Data provided ▸
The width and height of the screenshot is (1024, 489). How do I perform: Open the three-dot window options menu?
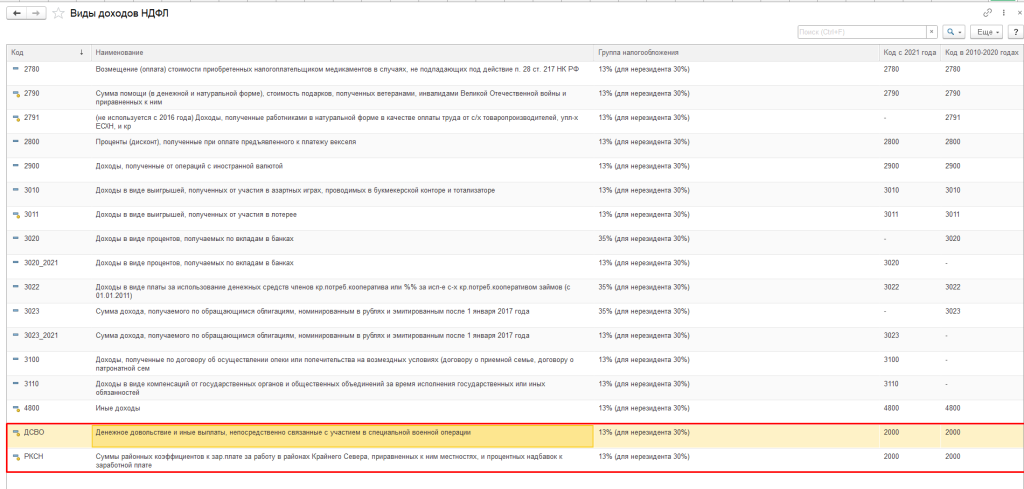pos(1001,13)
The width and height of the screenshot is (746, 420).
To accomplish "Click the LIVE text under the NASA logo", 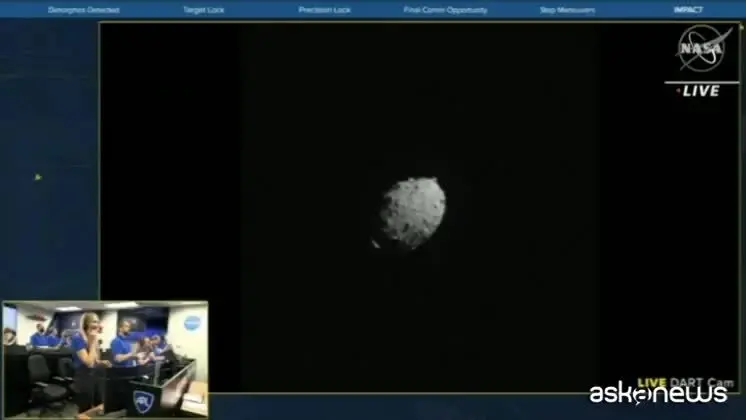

---

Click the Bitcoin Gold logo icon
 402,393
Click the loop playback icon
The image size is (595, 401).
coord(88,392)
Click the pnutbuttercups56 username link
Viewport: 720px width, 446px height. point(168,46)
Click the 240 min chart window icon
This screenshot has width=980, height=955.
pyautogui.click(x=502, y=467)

Goal of the exercise ▸
Copy exactly the lines of the entries above from the one containing "The width and height of the screenshot is (1024, 489)." through the one containing "the LIVE text". Both end lines count; pictures do not.

Answer section ▸
The width and height of the screenshot is (1024, 489). How do I perform: Open the three-dot window options menu?
pos(1001,13)
The width and height of the screenshot is (746, 420).
To accomplish "Click the LIVE text under the NASA logo", 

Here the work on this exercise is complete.